Anti-HIV1 tat antibody (ab14029)

Could you give me the conditions under which the Western blot on the datasheet was run?

ANSWER:

Thank you for your enquiry.

Below please find the protocol used for blotting with this antibody. The antibody dilution was 1:2000, and recombinant fusion protein used as the antigen.

I hope this information helps. Please do not hesitate to contact us if you need anything further.

Protocol for Western Blot Performed with IgY

Materials 1. Tris-buffered Saline-Tween 20 solution (TBS-T): 1.21 g Tris-base (10 mM), 8.77 g NaCl (150 mM), in 1 L of H20, pH 7.4, containing 0.05% (v/v) Tween-20. 2. Non-fat dry milk. 3. HRP-conjugated anti-IgY secondary. 4. Immun-blot colorimetric assay kit (Bio-Rad Catalog #: 170-8235).

Method 1. Separate appropriate amount of cell lysates (1-10 ul of 0.5 mg/ml each lane) by 10-20% SDS-PAGE, followed by transferring to PVDF membrane. 2. Block membrane with 5% non-fat milk in TBS-T (Tris-buffered saline containing 0.05% Tween, pH 7.4) for 1 hour at room temperature or longer at 4C. (BSA is not recommended as a blocking reagent). 3. Rinse membrane with TBS-T. 4. Incubate membrane with IgY antibodies appropriately diluted with 5% milk in TBS-T @ R.T. for 1 h. 5. Wash membrane with TBS-T, 3 min each, total of 3 times. 6. Incubate with 2nd antibody @ R.T. for 1 h. 7. Wash with TBS-T, 3-5 min each with shaking, total of 3 times. 8. Perform color development. Or perform ECL detection of signal using Pierce ECL kit.

BATCH NUMBER -- NOT SPECIFIED -- ORDER NUMBER -- NOT SPECIFIED --

DESCRIPTION OF THE PROBLEM High background - cells that were not treated with the tat protein are staining positive for tat

SAMPLE cultured human fetal neurons

PRIMARY ANTIBODY chicken anti-HIV-tat at 1:200 (recommended) in blocking solution overnight, washed 3x5min with PBS-

SECONDARY ANTIBODY Abcam goat anti-chicken Cy5 at 1:500 for 1hour, washed 3x5min with PBS-

DETECTION METHOD Leica confocal

POSITIVE AND NEGATIVE CONTROLS USED Had several conditions with no tat treatment with same staining as tat-treated. Secondary antibody only was clean - no background.

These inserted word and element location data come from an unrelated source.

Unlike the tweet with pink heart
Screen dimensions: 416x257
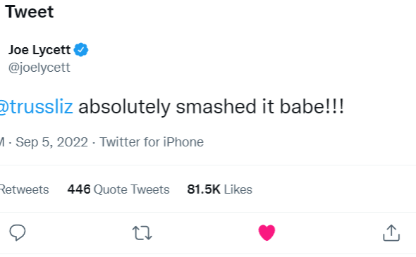pos(267,232)
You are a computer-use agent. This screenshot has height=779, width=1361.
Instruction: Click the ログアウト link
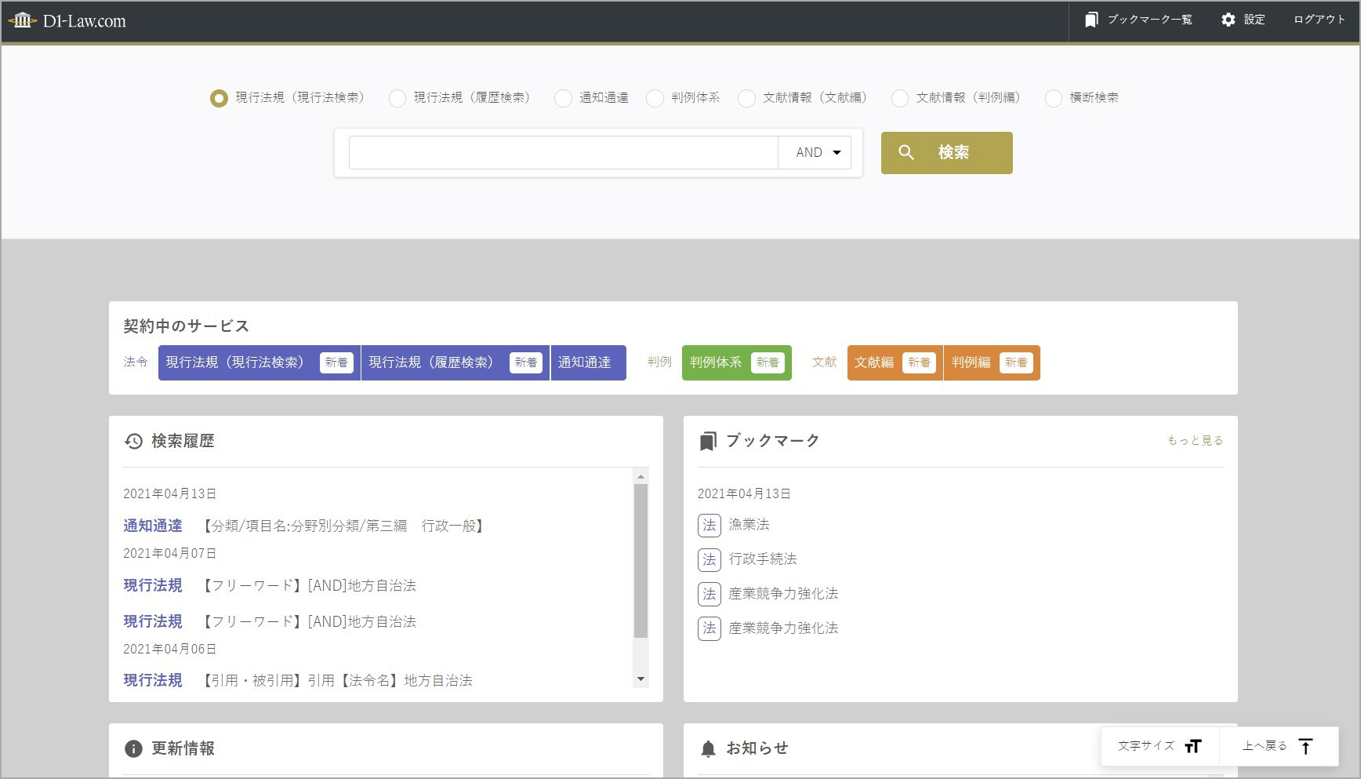click(1319, 20)
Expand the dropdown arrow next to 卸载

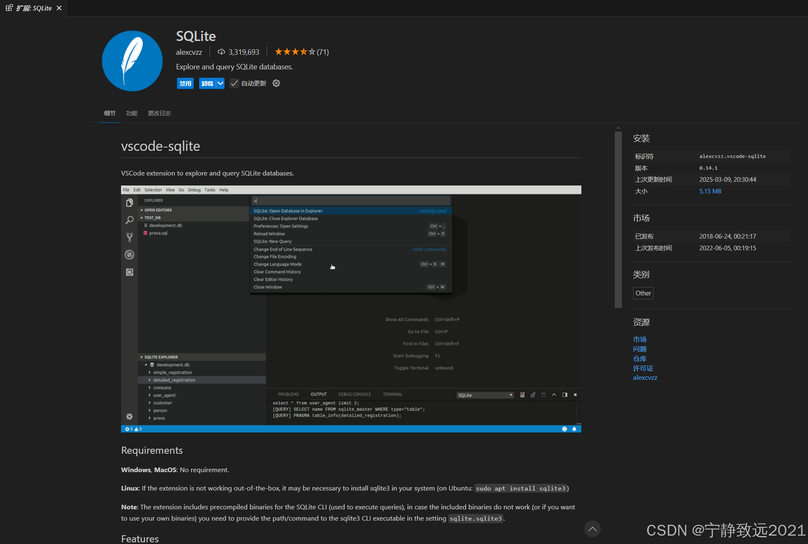(x=220, y=83)
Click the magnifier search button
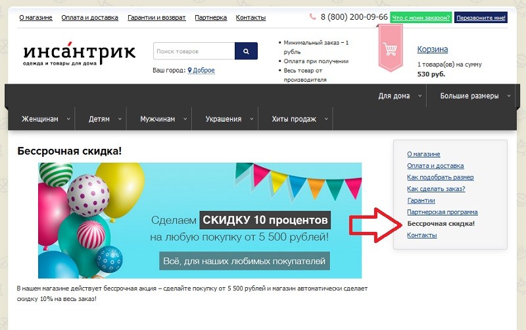The width and height of the screenshot is (526, 330). tap(246, 51)
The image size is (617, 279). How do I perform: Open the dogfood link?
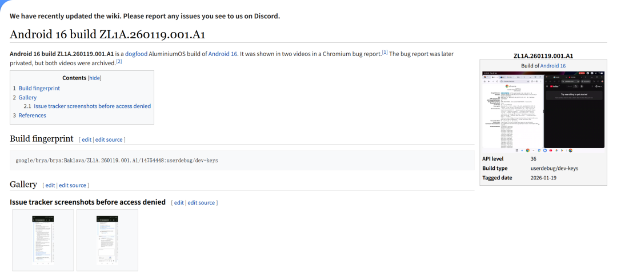[x=137, y=54]
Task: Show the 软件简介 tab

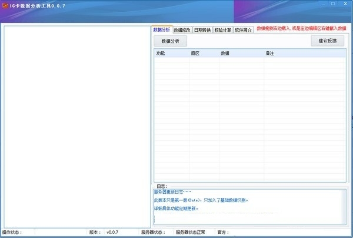Action: click(x=243, y=29)
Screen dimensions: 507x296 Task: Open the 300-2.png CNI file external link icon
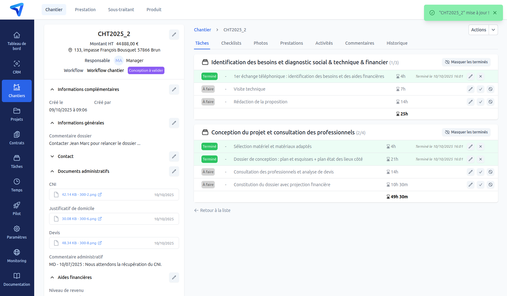[99, 195]
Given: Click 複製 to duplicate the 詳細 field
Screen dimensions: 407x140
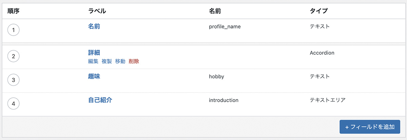Looking at the screenshot, I should point(107,61).
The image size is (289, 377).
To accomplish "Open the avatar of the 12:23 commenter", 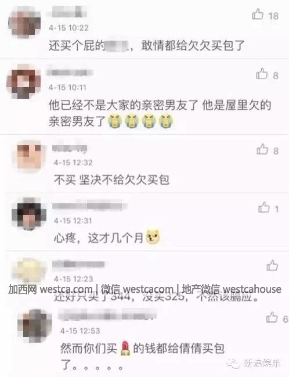I will 30,270.
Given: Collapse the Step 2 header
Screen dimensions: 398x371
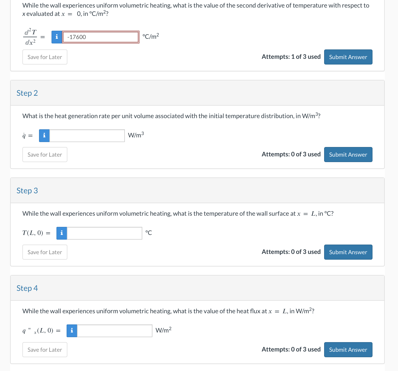Looking at the screenshot, I should (x=197, y=93).
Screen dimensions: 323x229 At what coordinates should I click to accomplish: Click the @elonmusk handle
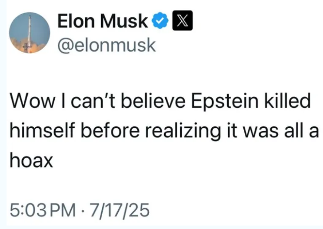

ANTIBODY STORAGE CONDITIONS Aliquoted and stored at -20

FIXATION OF SAMPLE cold 70% ethanol over night

ANTIGEN RETRIEVAL n/a

PERMEABILIZATION STEP n/a

BLOCKING CONDITIONS 1% Ig-free BSA, 0.5% gelatin (from fish skin), 2% filtered horse serum, 2%human serum, 2.5mM EDTA, in PBS-, blocked overnight at 4degrees

HAVE YOU RUN A "NO PRIMARY" CONTROL? Yes DO YOU OBTAIN THE SAME RESULTS EVERY TIME? Yes

WHAT STEPS HAVE YOU ALTERED? Haven't yet tried it, but was thinking about pre-absorbing the antibody with either fixed coverslips of neurons (not tat treated) or with neuron lysate to get rid of non-specific binding. Was looking for advice in that direction...

ANSWER:

I'm sorry to hear you are having a problem with ab14029, thank you for taking the time to fill in the questionnaire, it is very useful.

I would like to suggest the following modifications to your protocol: -fix your cells for 5-10min in ice cold acetone or methanol (a longer fixation may be responsible for the non specific binding) -block one hour in 5% BSA (you may wish to try your blocking solution but we tend to recommend 5%BSA in PBST or PBS) -incubate your primary antibody overnight in PBS (or PBST) overnight at 1:200, try a lower dilution (maybe 1:100).

Please let me know if this helps and do not hesitate to contact us if you still have problems,

I am interested in the HIV1 tat antibody (ab14029), however, I was wondering from what HIV viral strain was the tat protein generated? If you don't have the particular strain, do you know from what country the virus originated?

ANSWER:

We don't know the viral strain and the source of virus. However, this antibody should recognize tat from various stains since this is a polyclonal antibody against the full length protein.